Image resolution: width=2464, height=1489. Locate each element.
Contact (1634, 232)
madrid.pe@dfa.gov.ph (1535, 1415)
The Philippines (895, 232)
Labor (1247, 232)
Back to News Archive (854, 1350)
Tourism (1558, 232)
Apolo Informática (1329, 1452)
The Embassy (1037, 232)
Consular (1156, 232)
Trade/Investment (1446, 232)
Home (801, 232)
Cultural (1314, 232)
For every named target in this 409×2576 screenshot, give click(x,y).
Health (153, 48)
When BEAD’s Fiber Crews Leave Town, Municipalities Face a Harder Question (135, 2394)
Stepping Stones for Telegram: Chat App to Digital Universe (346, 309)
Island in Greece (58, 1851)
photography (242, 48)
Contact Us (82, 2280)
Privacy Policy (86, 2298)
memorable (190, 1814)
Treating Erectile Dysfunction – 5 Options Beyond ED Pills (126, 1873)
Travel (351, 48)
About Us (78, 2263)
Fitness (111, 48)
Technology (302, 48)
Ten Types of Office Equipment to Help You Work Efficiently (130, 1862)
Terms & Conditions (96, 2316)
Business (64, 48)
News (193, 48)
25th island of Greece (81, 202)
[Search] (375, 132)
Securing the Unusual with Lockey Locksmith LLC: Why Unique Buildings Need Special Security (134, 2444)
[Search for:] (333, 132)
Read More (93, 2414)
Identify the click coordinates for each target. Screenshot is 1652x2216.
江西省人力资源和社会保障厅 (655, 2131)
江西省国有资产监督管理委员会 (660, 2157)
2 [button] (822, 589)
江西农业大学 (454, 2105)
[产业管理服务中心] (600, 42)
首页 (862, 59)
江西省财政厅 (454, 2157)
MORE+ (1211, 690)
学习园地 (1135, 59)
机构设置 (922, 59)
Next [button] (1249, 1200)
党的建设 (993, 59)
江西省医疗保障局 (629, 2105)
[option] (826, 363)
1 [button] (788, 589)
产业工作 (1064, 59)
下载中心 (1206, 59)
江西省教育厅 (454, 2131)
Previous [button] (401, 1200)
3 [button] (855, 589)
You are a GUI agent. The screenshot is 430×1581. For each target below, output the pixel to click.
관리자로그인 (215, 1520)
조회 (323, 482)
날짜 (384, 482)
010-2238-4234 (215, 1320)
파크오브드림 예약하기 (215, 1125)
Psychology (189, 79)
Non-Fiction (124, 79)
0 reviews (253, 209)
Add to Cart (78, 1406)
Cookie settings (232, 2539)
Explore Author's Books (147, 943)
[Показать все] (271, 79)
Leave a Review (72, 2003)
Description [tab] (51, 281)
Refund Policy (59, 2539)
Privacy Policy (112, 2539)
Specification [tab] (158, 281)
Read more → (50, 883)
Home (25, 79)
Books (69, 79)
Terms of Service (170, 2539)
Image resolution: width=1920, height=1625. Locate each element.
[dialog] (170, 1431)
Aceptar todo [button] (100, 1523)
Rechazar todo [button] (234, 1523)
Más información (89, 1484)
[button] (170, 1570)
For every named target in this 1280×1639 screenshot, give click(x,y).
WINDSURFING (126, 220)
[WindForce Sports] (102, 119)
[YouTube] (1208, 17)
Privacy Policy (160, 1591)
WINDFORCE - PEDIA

[TASK TO COMPLETE]
Retype all of the entries precisely as they are.

[SOLUTION]
Image resolution: width=2464, height=1489. Locate each element.
Contact (1634, 232)
madrid.pe@dfa.gov.ph (1535, 1415)
The Philippines (895, 232)
Labor (1247, 232)
Back to News Archive (854, 1350)
Tourism (1558, 232)
Apolo Informática (1329, 1452)
The Embassy (1037, 232)
Consular (1156, 232)
Trade/Investment (1446, 232)
Home (801, 232)
Cultural (1314, 232)
For every named target in this 409×2576 screenshot, give click(x,y).
Health (153, 48)
When BEAD’s Fiber Crews Leave Town, Municipalities Face a Harder Question (135, 2394)
Stepping Stones for Telegram: Chat App to Digital Universe (346, 309)
Island in Greece (58, 1851)
photography (242, 48)
Contact Us (82, 2280)
Privacy Policy (86, 2298)
memorable (190, 1814)
Treating Erectile Dysfunction – 5 Options Beyond ED Pills (126, 1873)
Travel (351, 48)
About Us (78, 2263)
Fitness (111, 48)
Technology (302, 48)
Ten Types of Office Equipment to Help You Work Efficiently (130, 1862)
Terms & Conditions (96, 2316)
Business (64, 48)
News (193, 48)
25th island of Greece (81, 202)
[Search] (375, 132)
Securing the Unusual with Lockey Locksmith LLC: Why Unique Buildings Need Special Security (134, 2444)
[Search for:] (333, 132)
Read More (93, 2414)
Identify the click coordinates for each target. Screenshot is 1652x2216.
江西省人力资源和社会保障厅 (655, 2131)
江西省国有资产监督管理委员会 (660, 2157)
2 [button] (822, 589)
江西农业大学 (454, 2105)
[产业管理服务中心] (600, 42)
首页 (862, 59)
江西省财政厅 (454, 2157)
MORE+ (1211, 690)
学习园地 (1135, 59)
机构设置 (922, 59)
Next [button] (1249, 1200)
党的建设 (993, 59)
江西省医疗保障局 (629, 2105)
[option] (826, 363)
1 [button] (788, 589)
产业工作 (1064, 59)
下载中心 (1206, 59)
江西省教育厅 (454, 2131)
Previous [button] (401, 1200)
3 [button] (855, 589)
You are a GUI agent. The screenshot is 430×1581. For each target below, output the pixel to click.
관리자로그인 (215, 1520)
조회 (323, 482)
날짜 (384, 482)
010-2238-4234 (215, 1320)
파크오브드림 예약하기 (215, 1125)
Psychology (189, 79)
Non-Fiction (124, 79)
0 reviews (253, 209)
Add to Cart (78, 1406)
Cookie settings (232, 2539)
Explore Author's Books (147, 943)
[Показать все] (271, 79)
Leave a Review (72, 2003)
Description [tab] (51, 281)
Refund Policy (59, 2539)
Privacy Policy (112, 2539)
Specification [tab] (158, 281)
Read more → (50, 883)
Home (25, 79)
Books (69, 79)
Terms of Service (170, 2539)
Image resolution: width=1920, height=1625. Locate each element.
[dialog] (170, 1431)
Aceptar todo [button] (100, 1523)
Rechazar todo [button] (234, 1523)
Más información (89, 1484)
[button] (170, 1570)
For every named target in this 1280×1639 screenshot, give click(x,y).
WINDSURFING (126, 220)
[WindForce Sports] (102, 119)
[YouTube] (1208, 17)
Privacy Policy (160, 1591)
WINDFORCE - PEDIA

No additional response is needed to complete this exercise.